Canadian Stocks End Three-Day Winning Streak

Canadian stocks fell, halting a three-day gain, as global equities halted an advance amid growing concern that central-bank stimulus is failing to achieve results. Consumer staples producers and phone companies led declines, while Concordia Healthcare Corp. boosted health-care shares.

The benchmark Standard & Poor’s/TSX Composite Index equity gauge lost 0.2 percent to 13,881.20 at 4 p.m. in Toronto, after closing yesterday at a six-month high. The benchmark gauge is one of the best-performing developed markets in the world this year with a 6.7 percent gain. Trading of shares was 11 percent higher than the 30-day average.

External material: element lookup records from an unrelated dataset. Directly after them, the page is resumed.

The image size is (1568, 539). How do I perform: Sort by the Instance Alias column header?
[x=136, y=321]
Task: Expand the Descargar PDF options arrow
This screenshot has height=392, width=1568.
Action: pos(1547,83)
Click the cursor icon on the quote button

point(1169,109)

The European Central Bank left its interest rates unchanged at record lows while maintaining asset purchases of 80 billion euros a month. ECB President Mario Draghi asked for more time to allow the unprecedented stimulus measures to work, while calling on governments to do more.

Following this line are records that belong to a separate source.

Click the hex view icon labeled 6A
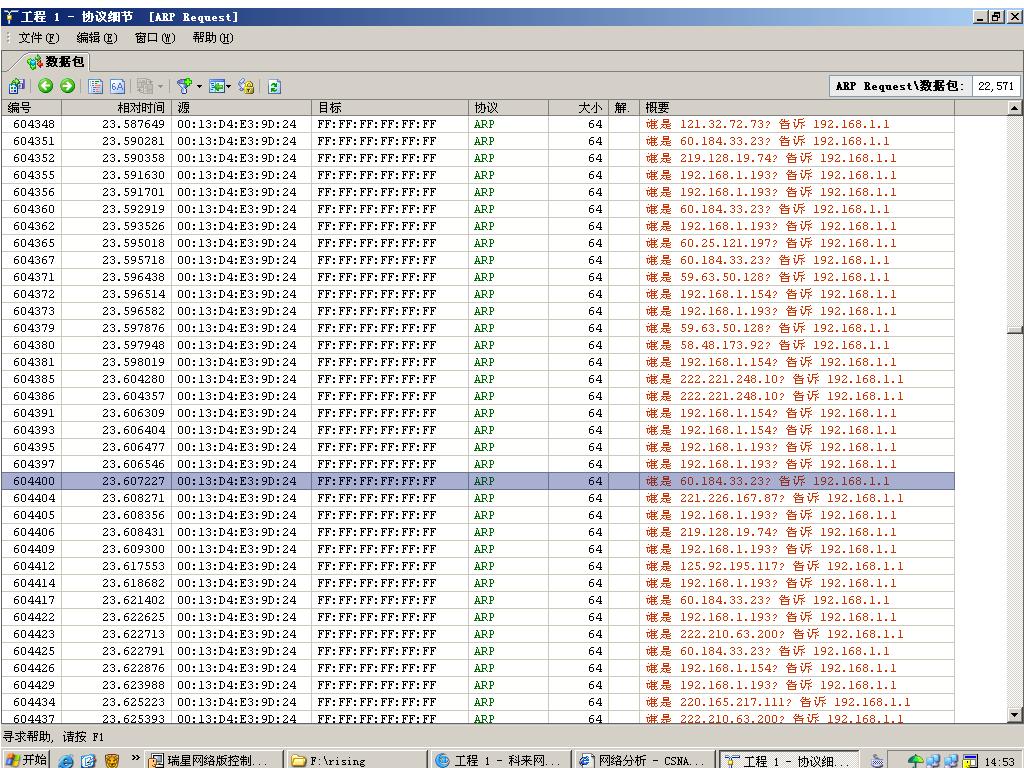 (117, 87)
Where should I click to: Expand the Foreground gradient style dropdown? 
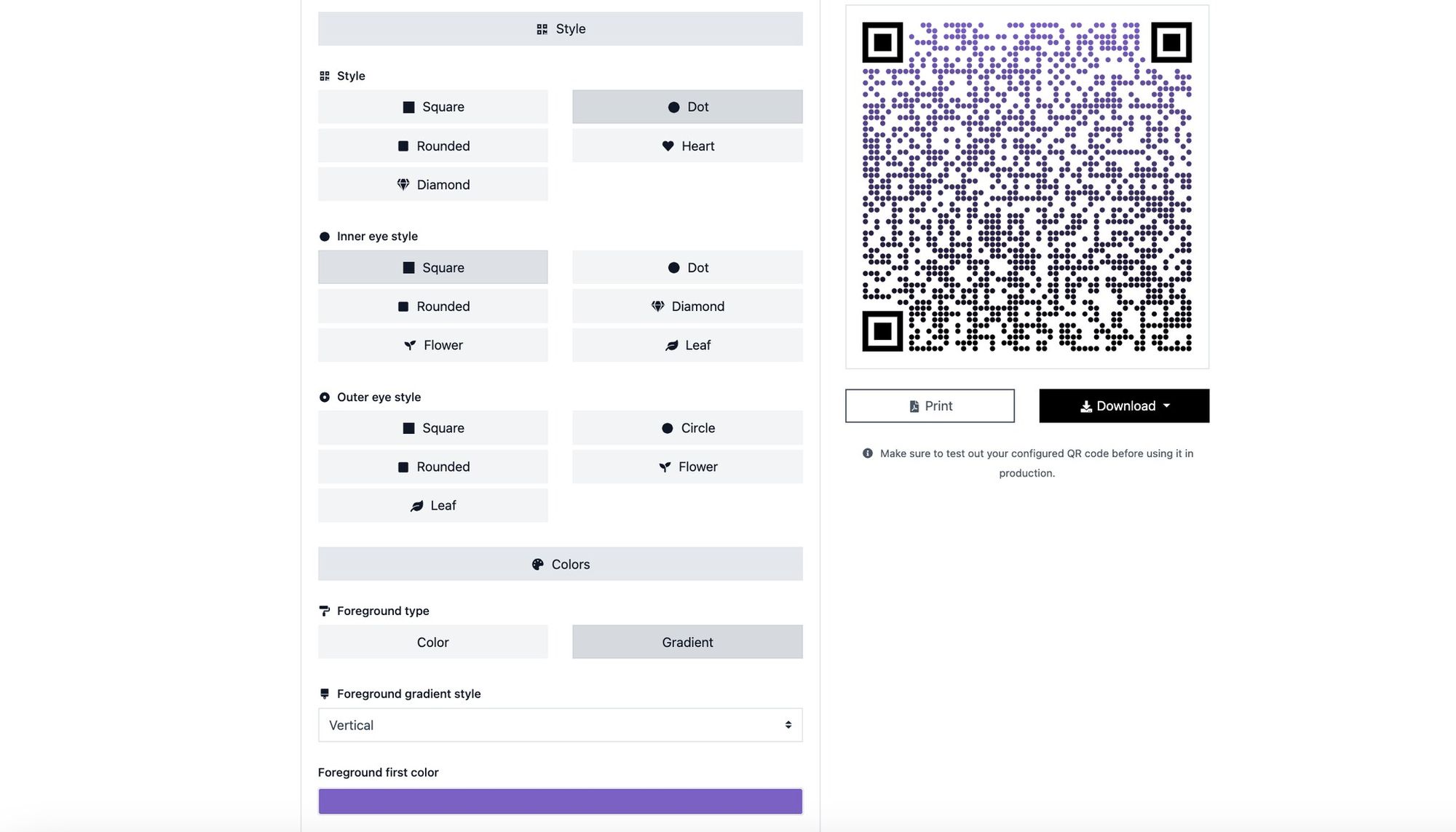tap(559, 724)
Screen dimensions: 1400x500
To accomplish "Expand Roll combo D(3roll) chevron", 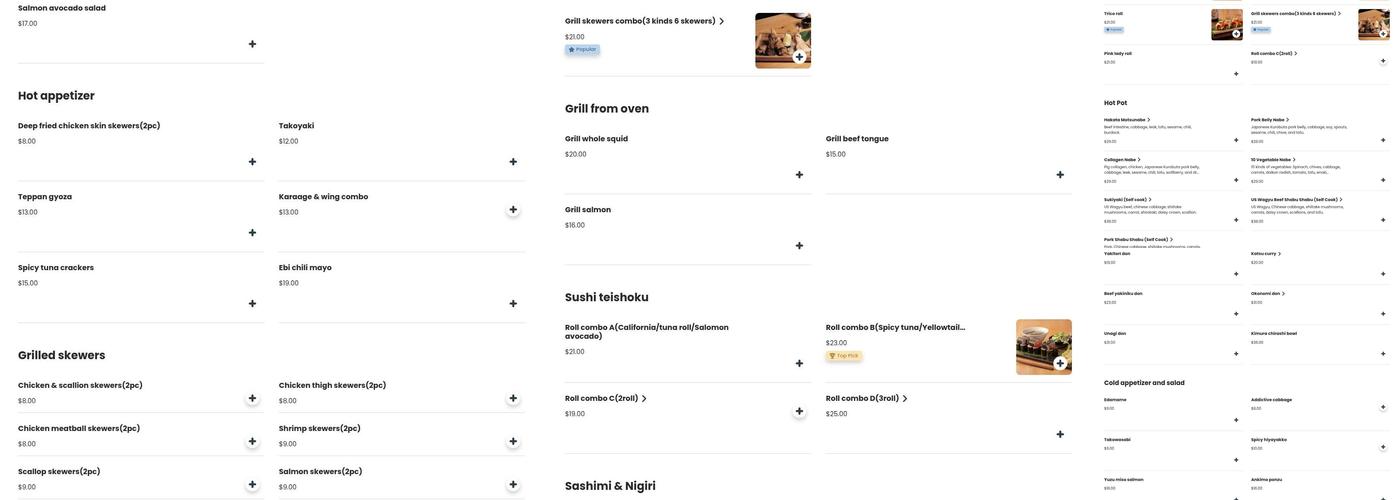I will (905, 399).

Royal Bank of Canada, the nation’s largest lender, retreated 1.5 percent to lead financial services stocks lower. Alimentation Couche-Tard Inc. dropped 3.8 percent as consumer staples stocks slid.

Crude in New York fell 2.3 percent, retreating from the highest level in almost five months. Crude inventories climbed to 538.6 million barrels last week, the highest level since 1930, U.S. data showed. OPEC members and other producers plan to meet in Russia, possibly in May, to again discuss a potential production cap after talks Sunday in Doha failed to produce a deal.

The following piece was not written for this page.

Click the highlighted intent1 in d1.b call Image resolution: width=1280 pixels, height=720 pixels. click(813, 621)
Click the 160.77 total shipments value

Meanwhile, Kinross Gold Corp. and Barrick Gold Corp. posted among the biggest advances in raw-materials producers in the S&P/TSX, rallying more than 3.6 percent. Concordia jumped 25 percent, the most since March 2015, to push health-care stocks higher. Blackstone Group LP is considering a takeover of Concordia, according to people familiar with the matter.

The resource-dominant S&P/TSX remains closely linked to moves in commodities prices, as a rebound in producers has fueled a 17 percent recovery for the S&P/TSX from a low on Jan. 20. The Canadian benchmark now trades at 22.1 times earnings, about 15 percent higher than the 19.1 times earnings valuation of the Standard & Poor’s 500 Index, according to data compiled by Bloomberg.

Bombardier Inc. dropped 1.2 percent after TD Securities equity analyst Timothy James lowered his rating for the stock. The struggling aircraft manufacturer’s negotiations with the Canadian government over aid include seeking assurances on jobs, research spending and its head office, according to the cabinet minister leading the review.